Necesito dinero rápido, ¿y si juego al bingo o el póquer?

Este artículo tiene 9 años de antigüedad
Imagen sin descripción

Los juegos de azar con los amigos son buenas maneras de diversión y de ganar algún dinero extra. Sin embargo, apostar todo tu sueldo o tu auto en una noche ya es preocupante; incluso, podés ser un enfermo de ludopatía, algo muy peligroso.

El bingo, las cartas, la quiniela y la ruleta, entre otros, son juegos de azar en los cuales las posibilidades de ganar o perder no dependen exclusivamente de la habilidad del jugador, sino que, habitualmente, interviene "la suerte". En un principio, se inventaron para diversión de la gente pero, con el tiempo, las personas transformaron el entretenimiento en una necesidad, como la de ir todos los días a un casino.

La mayoría de los juegos de azar son también de apuestas, en los cuales, para que el premio sea más grande, depende del grado de dificultad en la probabilidad de acertar.

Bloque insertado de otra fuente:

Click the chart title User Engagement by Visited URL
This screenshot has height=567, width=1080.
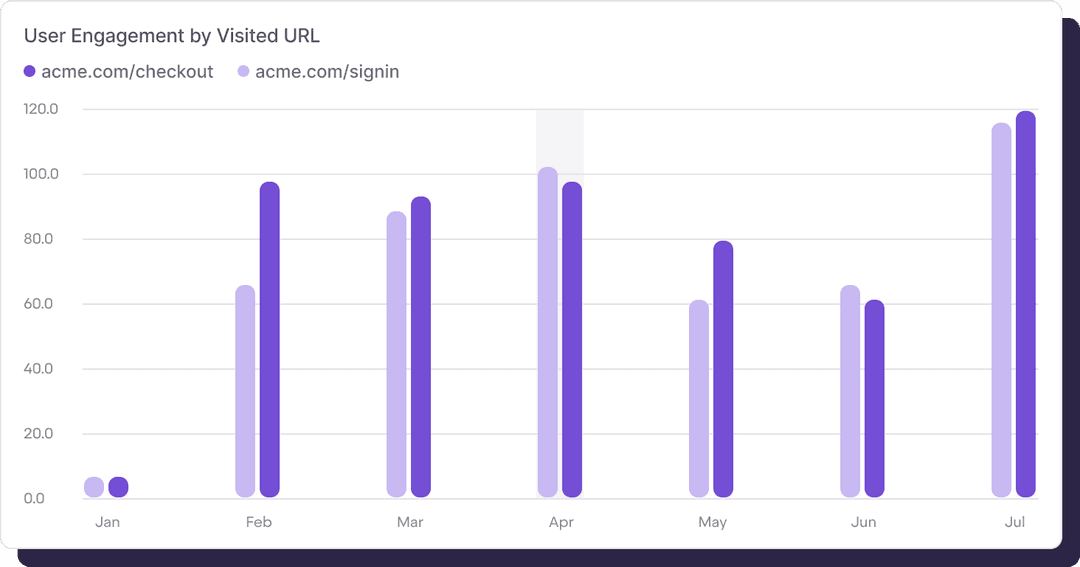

Es decir, mientras menor sea la expectativa de vencer, el premio será mayor, lo que crea una especie de fiebre para las personas aficionadas.

A veces, los juegos son beneficiosos para algunos, ya que si uno tiene “suerte” puede convertirse en un instante en millonario. Ya son varios los casos de personas que ganaron muchísimo dinero por medio de las apuestas; en el país, por ejemplo, gracias al bingo o la lotería muchos cambiaron sus vidas.

La tendencia de “invertir” dinero en los juegos de azar se ha convertido en moda, porque es una forma rápida y fácil de ganar plata, siempre y cuando la fortuna te acompañe. Sin embargo, quién no escuchó la historia de un tío o de algún conocido que perdió todo su sueldo en una noche de casino o en una ronda del famoso póquer.

“Mamá, gané 20.000 guaraníes en el tragamonedas” es una frase que parece tan inofensiva, pero el problema surge cuando uno supera el nivel de diversión y se convierte en adicto. La necesidad de apostar constantemente transforma al jugador en un enfermo de ludopatía, que es la inclinación patológica hacia los juegos de azar. Quien la padece no puede vivir sin jugar todos los días.

La diversión nunca será mal vista desde ninguna perspectiva; por eso, los juegos en los que interviene la suerte no son inventos malos. Sin embargo, cuando uno supera ese nivel de entretenimiento y los utiliza como una forma habitual de generar dinero, arriesgándose a perderlo todo, es cuando se convierte en una enfermedad.

El vicio afecta hasta a los seres queridos porque, en vez de gastar el sueldo en las necesidades cotidianas de la vida, lo tiramos en unas horas de casino.

Por eso, si te gusta jugar a la quiniela, al bingo o al truco con los amigos, tratá de ser responsable, porque padecer de ludopatía resulta peligroso. Incluso, algunas familias lo han perdido todo por culpa de algún padre, madre o hijo jugador empedernido.